<<<<

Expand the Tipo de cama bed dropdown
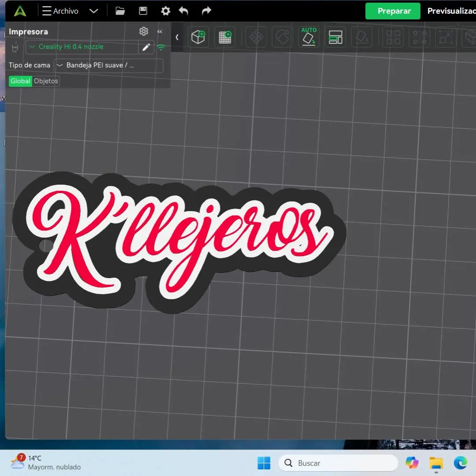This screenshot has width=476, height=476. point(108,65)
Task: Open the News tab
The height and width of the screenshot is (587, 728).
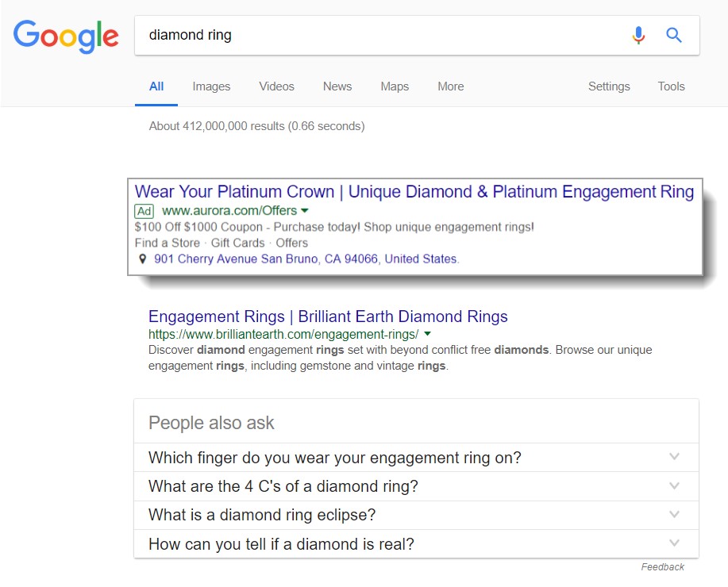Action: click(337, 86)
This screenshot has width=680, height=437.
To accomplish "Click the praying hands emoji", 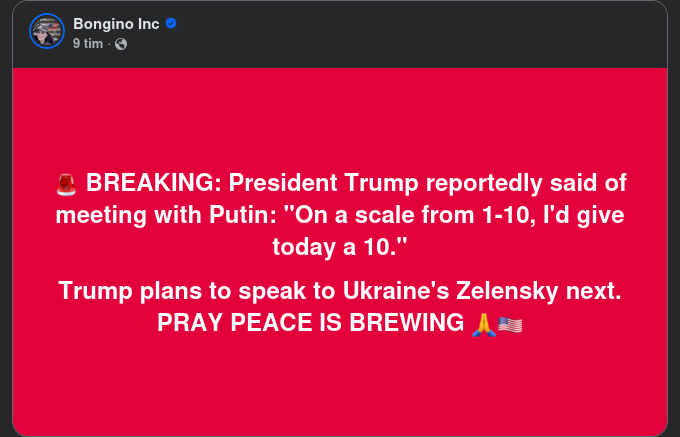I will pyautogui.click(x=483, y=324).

>>>>
<<<<

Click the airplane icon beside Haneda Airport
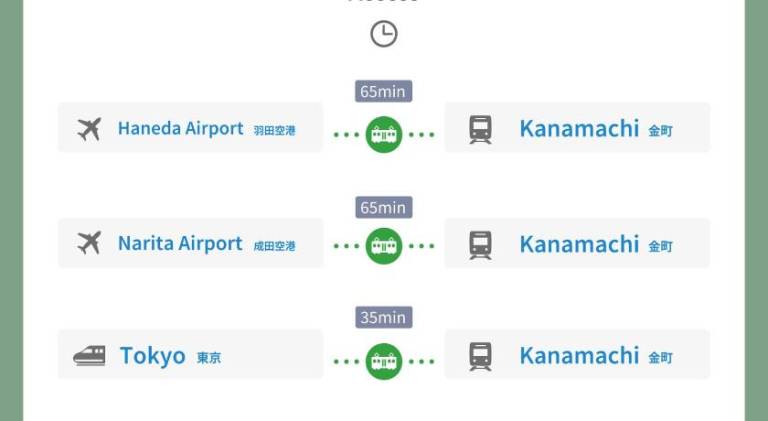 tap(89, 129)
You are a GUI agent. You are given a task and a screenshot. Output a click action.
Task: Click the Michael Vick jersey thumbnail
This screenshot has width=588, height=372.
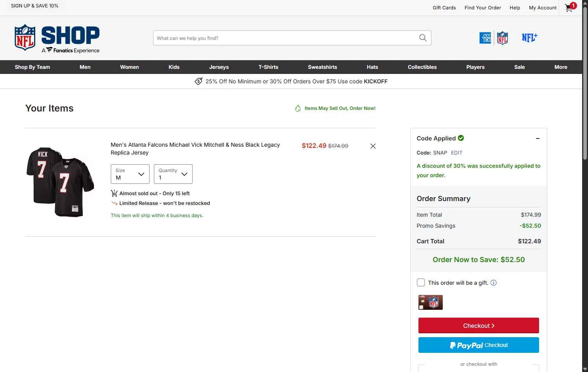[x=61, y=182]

>>>>
<<<<

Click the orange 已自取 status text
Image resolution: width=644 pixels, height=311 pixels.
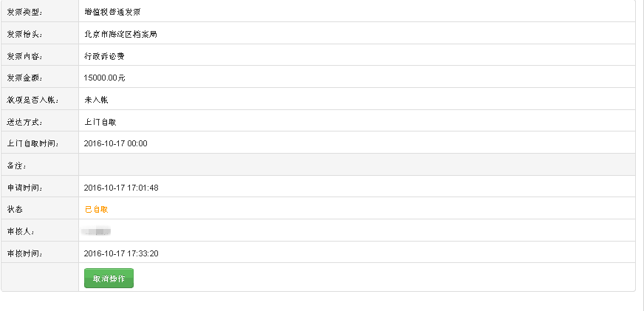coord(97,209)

>>>>

• Directions:
Within the listing above, extract exactly the lines that run from the one containing "Expand the Tipo de cama bed dropdown" through the one containing "This screenshot has width=680, height=437.", excluding any pictures.

• Exercise response:
Expand the Tipo de cama bed dropdown
This screenshot has width=476, height=476. point(108,65)
Task: Open the News tab
The height and width of the screenshot is (587, 728).
Action: click(337, 86)
This screenshot has width=680, height=437.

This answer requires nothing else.